Exercise description: Show every line of the records that contains the word "Stage", copying each such line in full.

::: Records to use

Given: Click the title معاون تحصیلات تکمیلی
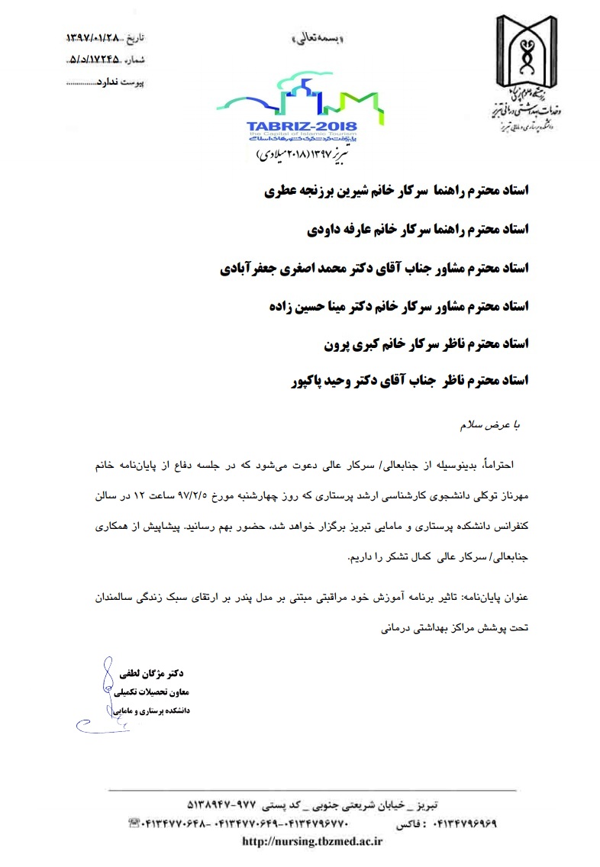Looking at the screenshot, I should [156, 692].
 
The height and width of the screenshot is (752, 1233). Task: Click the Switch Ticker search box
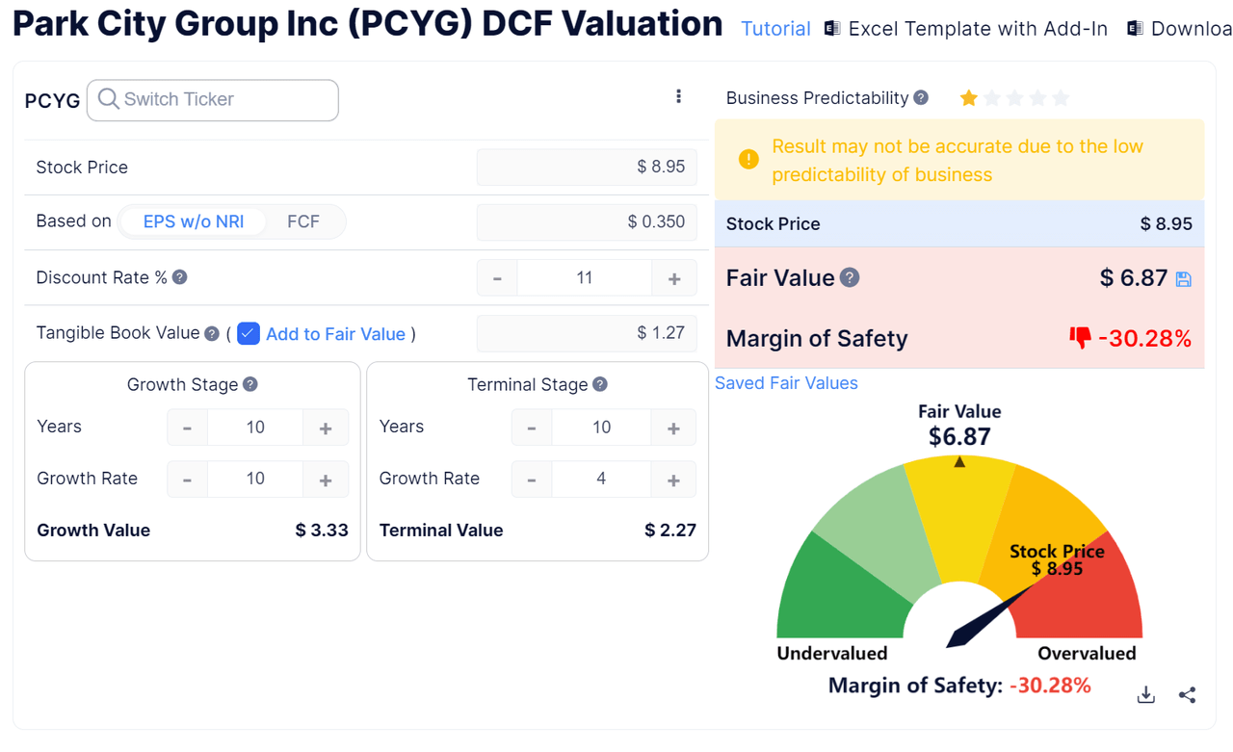(213, 100)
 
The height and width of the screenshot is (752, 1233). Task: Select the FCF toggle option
(303, 221)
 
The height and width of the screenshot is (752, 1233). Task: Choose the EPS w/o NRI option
(193, 221)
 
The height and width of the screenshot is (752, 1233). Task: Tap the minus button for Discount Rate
(497, 278)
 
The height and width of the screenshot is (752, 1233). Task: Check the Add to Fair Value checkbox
(249, 333)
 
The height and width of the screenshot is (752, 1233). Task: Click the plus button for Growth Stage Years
(326, 428)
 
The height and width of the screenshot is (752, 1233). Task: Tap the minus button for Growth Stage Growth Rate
(187, 480)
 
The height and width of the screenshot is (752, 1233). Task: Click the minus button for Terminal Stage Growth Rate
(532, 480)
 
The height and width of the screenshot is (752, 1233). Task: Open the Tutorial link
(775, 29)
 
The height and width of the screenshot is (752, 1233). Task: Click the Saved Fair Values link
(786, 383)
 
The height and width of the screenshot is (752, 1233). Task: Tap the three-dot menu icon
(678, 96)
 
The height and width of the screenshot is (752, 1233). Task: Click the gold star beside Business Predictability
(968, 98)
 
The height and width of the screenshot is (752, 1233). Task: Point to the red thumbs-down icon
(1080, 338)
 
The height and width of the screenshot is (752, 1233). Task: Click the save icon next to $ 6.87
(1184, 279)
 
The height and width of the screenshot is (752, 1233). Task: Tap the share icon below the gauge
(1187, 695)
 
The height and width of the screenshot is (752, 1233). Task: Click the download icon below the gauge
(1145, 695)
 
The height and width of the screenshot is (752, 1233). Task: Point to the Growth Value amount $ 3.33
(322, 531)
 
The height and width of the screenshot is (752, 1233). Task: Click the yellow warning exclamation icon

::::::

Response to the exercise:
The height and width of the screenshot is (752, 1233). Task: Click the plus button for Growth Stage Years
The height and width of the screenshot is (752, 1233). Task: Tap the minus button for Growth Stage Growth Rate
The height and width of the screenshot is (752, 1233). Task: Click the minus button for Terminal Stage Growth Rate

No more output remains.